[[ MATERIAL SHOWN open ]]
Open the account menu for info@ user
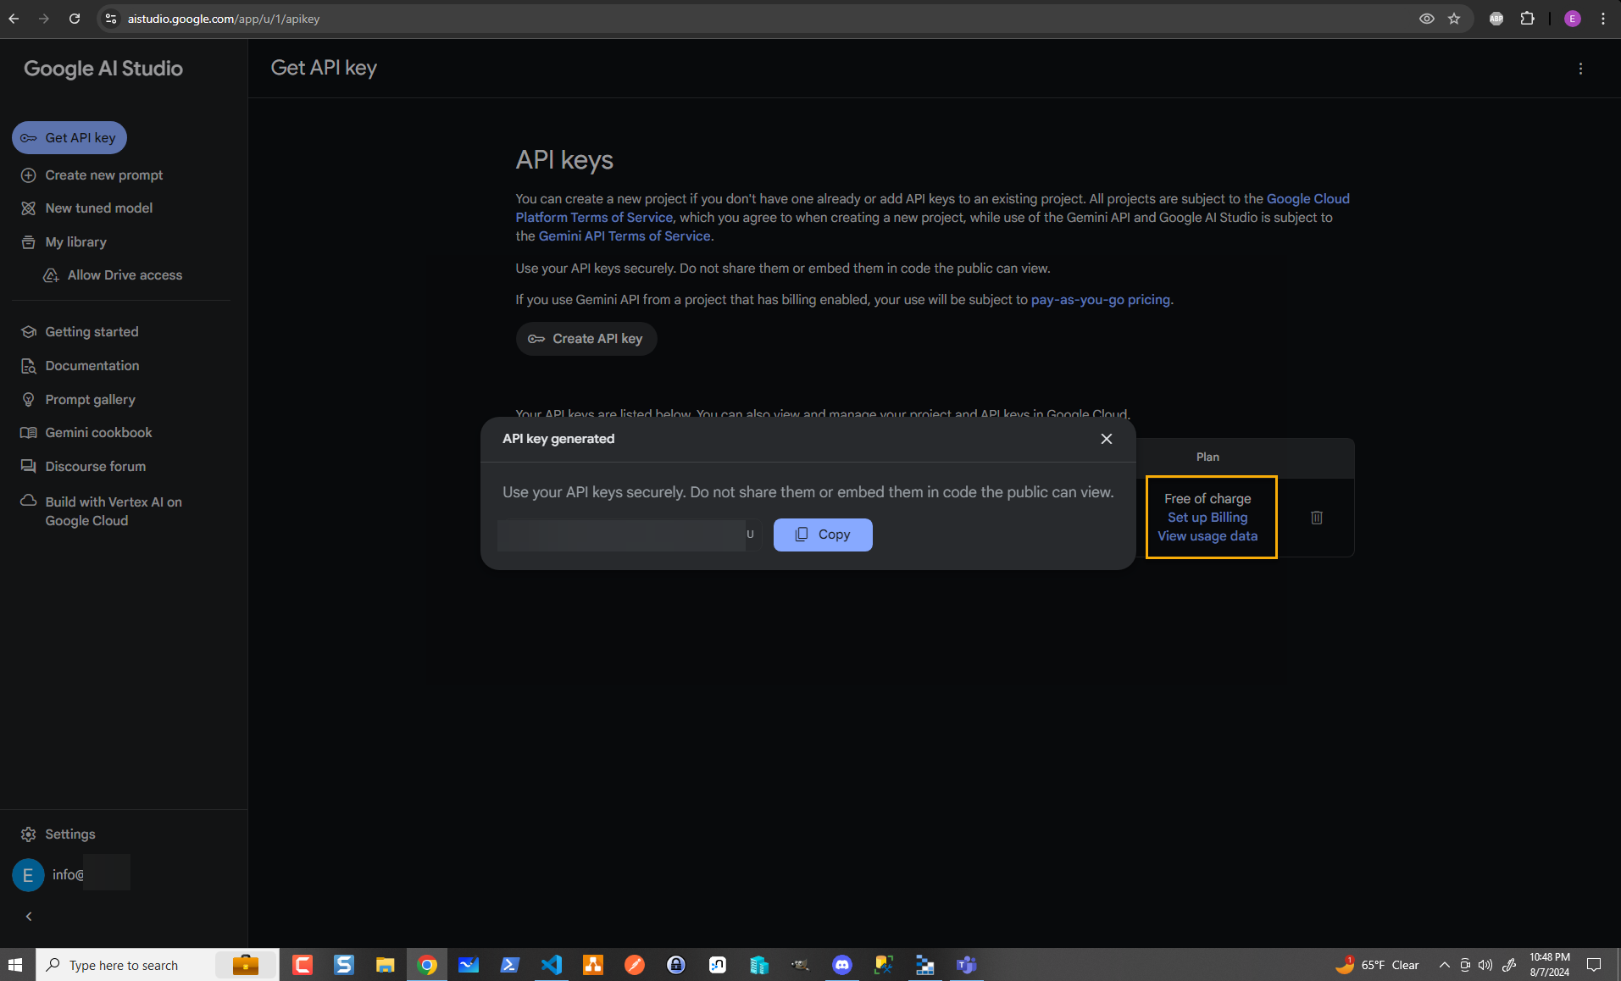Screen dimensions: 1621x981 click(x=68, y=874)
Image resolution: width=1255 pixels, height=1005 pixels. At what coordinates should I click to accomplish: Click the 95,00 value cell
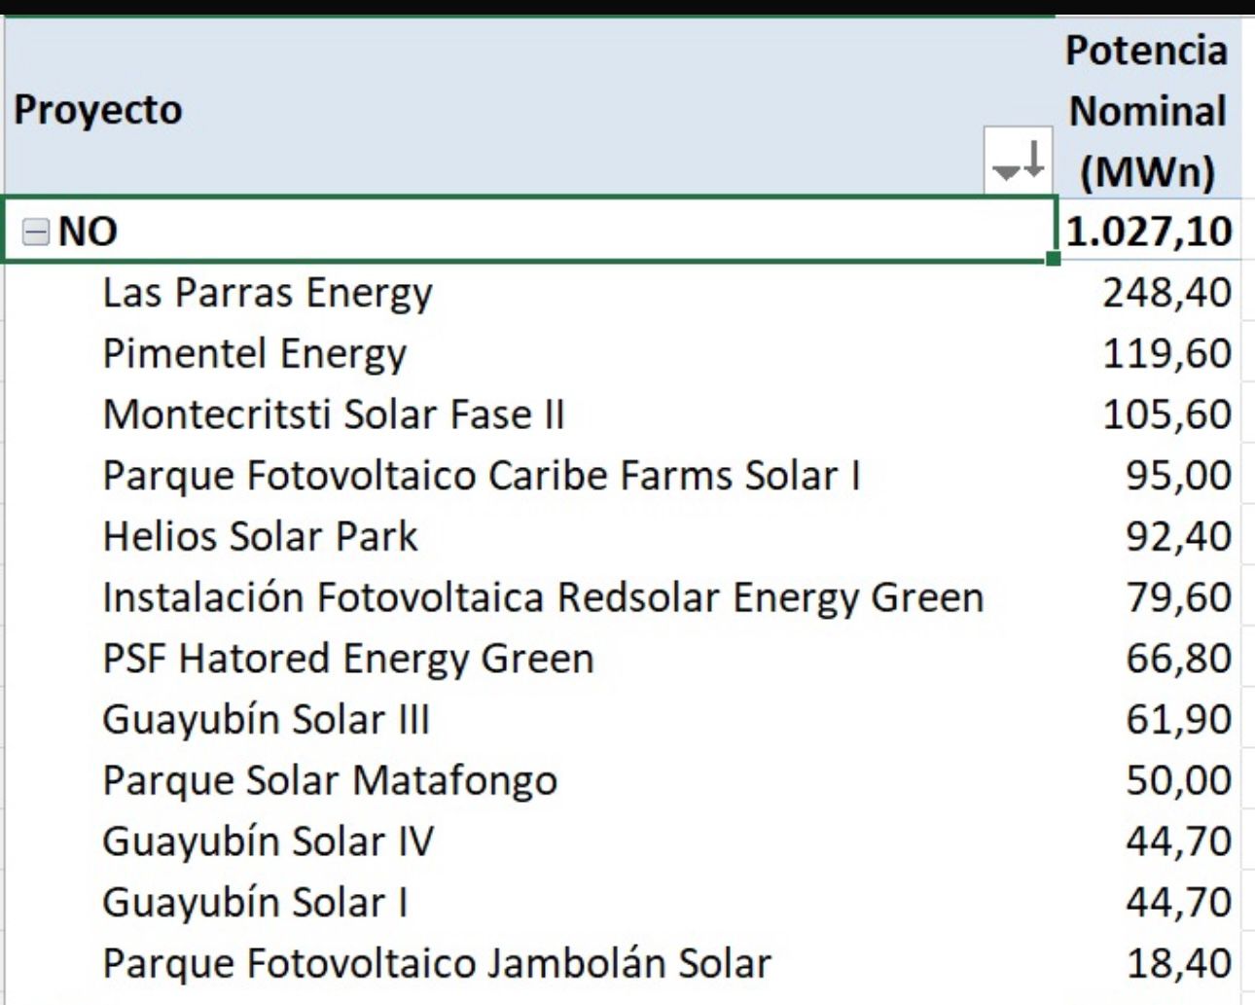coord(1178,476)
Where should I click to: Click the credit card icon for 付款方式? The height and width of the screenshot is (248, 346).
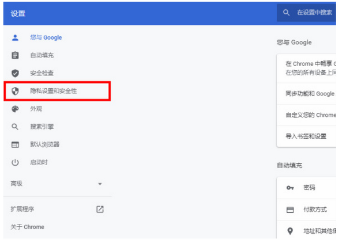[x=291, y=210]
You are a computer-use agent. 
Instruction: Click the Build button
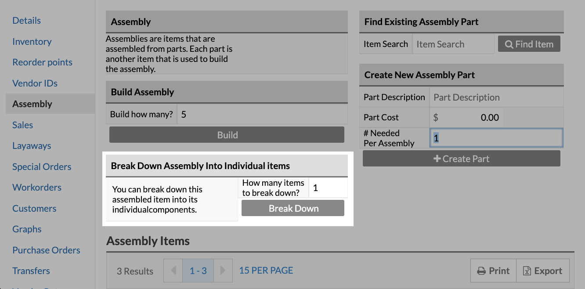[x=227, y=134]
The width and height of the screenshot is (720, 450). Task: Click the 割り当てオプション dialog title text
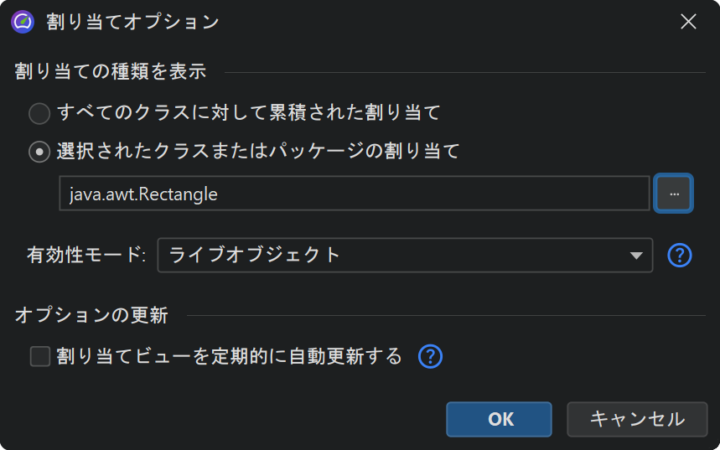click(132, 22)
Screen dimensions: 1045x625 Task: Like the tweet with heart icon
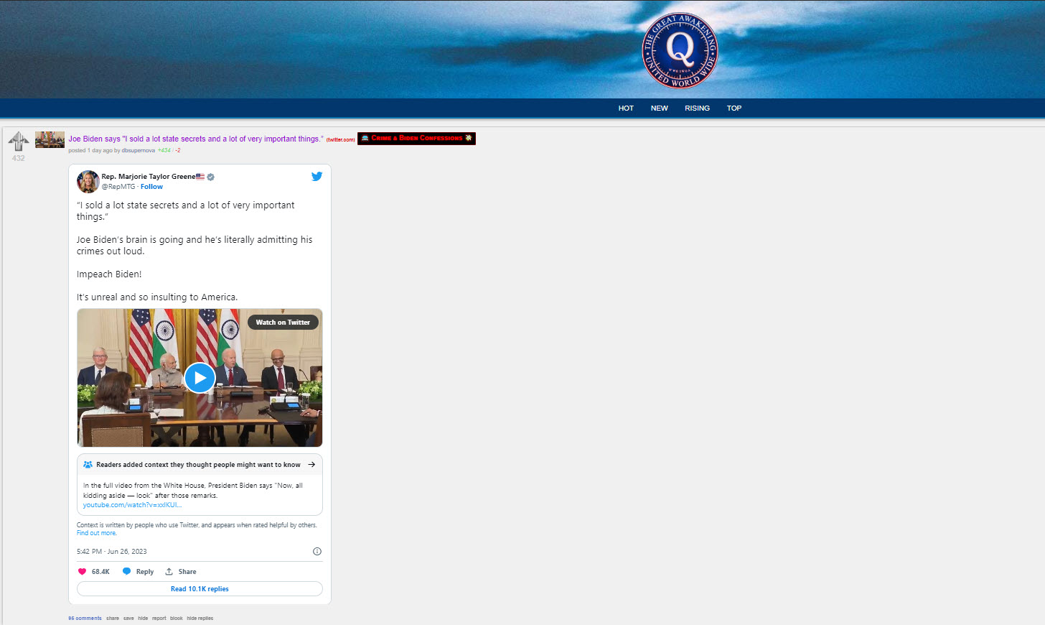tap(82, 572)
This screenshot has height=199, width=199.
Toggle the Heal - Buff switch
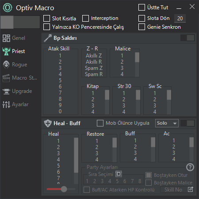188,123
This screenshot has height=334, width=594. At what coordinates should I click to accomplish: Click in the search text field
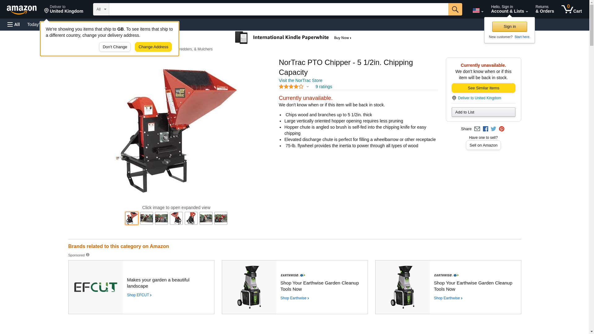pos(278,9)
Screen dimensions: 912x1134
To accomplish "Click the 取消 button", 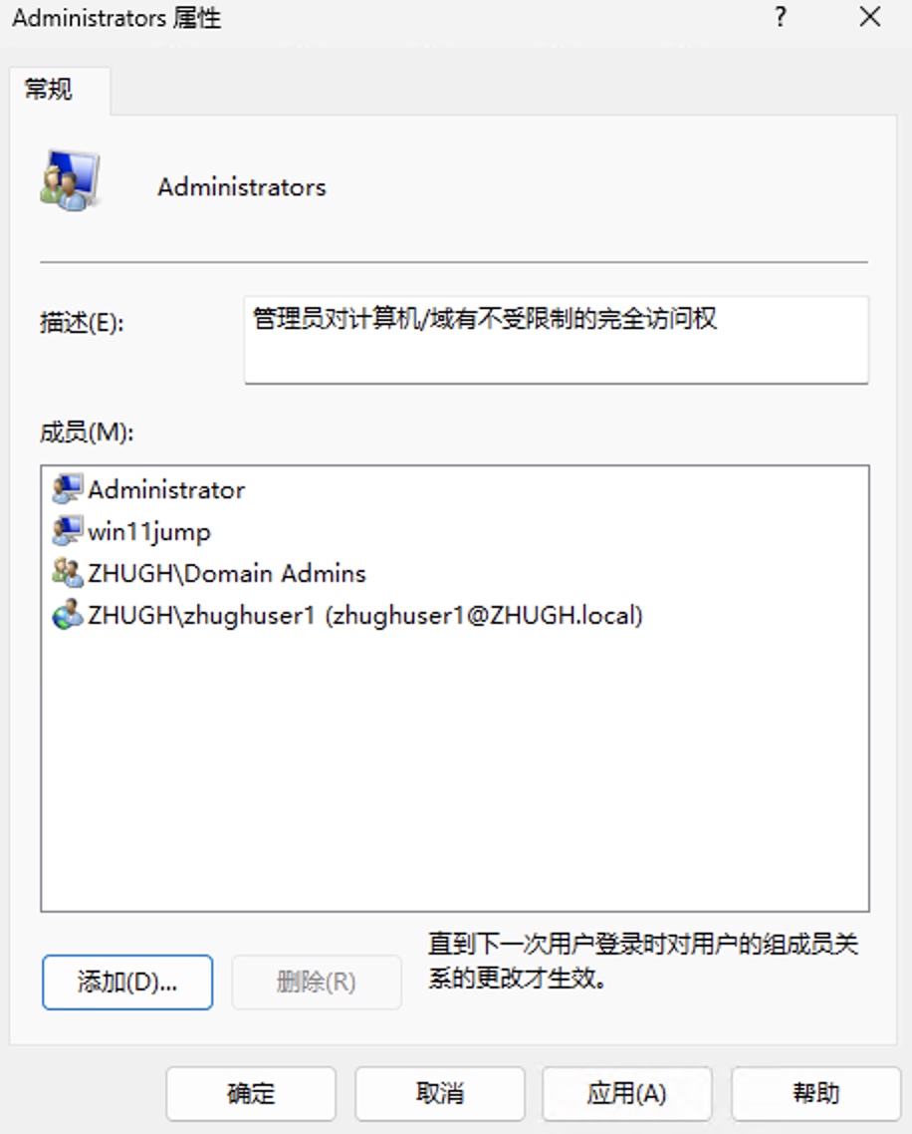I will pos(439,1093).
[[ MATERIAL SHOWN closed ]]
_EXERCISE AIM_:
Give again, exactly as written above, every line from the one holding "Toggle the Heal - Buff switch" to the one holding "Screen dimensions: 912x1134", with both ends kept and the pictures left out.

_REPLY TO THE EXERCISE_:
Toggle the Heal - Buff switch
188,123
This screenshot has height=334, width=594. At what coordinates should I click to accomplish: Click in the search text field
pos(278,9)
Screen dimensions: 912x1134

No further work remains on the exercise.